I have a problem with the following code sample which does not return the expected result:
Code:
int main ( int argc, char **argv )
{
int in_mth_alloc = 0;
float db_result = 0.0;
float db_bill_amt = 0.0;
int return_code = 0 ;
/* Check start up parameters and logon to DB */
if ( ( return_code = program_init( argc, argv ) ) == 0 )
{
EXEC SQL SELECT integer1, decimal1
INTO :in_mth_alloc,
:db_bill_amt
FROM lookup_table;
printf("in_mth_alloc = %i, db_bill_amt = %.2f, sqlcode = %i\n", in_mth_alloc, db_bill_amt, sqlca.sqlcode );
db_result = ( db_bill_amt * ( ( 102 - in_mth_alloc ) / 102 ) * 12 );
printf("%.6f = ( %.2f * ( ( 102 - %i ) / 102 ) * 12 )\n", db_result, db_bill_amt, in_mth_alloc );
}
exit( 0 ); /* Completed program */
}
The Oracle table that the code reads from has two columns, and a single row of data as shown:
integer1, type=number(2), value=30
decimal1, type=number(12,2), value=76484.29
The program displays the following output:
in_mth_alloc = 30, db_bill_amt = 76484.29, sqlcode = 0
0.000000 = ( 76484.29 * ( ( 102 - 30 ) / 102 ) * 12 )

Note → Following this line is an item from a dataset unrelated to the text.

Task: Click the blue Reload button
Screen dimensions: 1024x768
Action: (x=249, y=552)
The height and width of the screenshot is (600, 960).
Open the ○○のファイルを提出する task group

Obviously the result of the calculation is incorrect, the answer should be 647867.011764 (rounded to 6 dp). The only explantion that I can think of is that for some reason the result of the divison part of the calculation has evaluated to zero. But I can't imagine why that should have happened.
Does anyone have any idea about what's going wrong.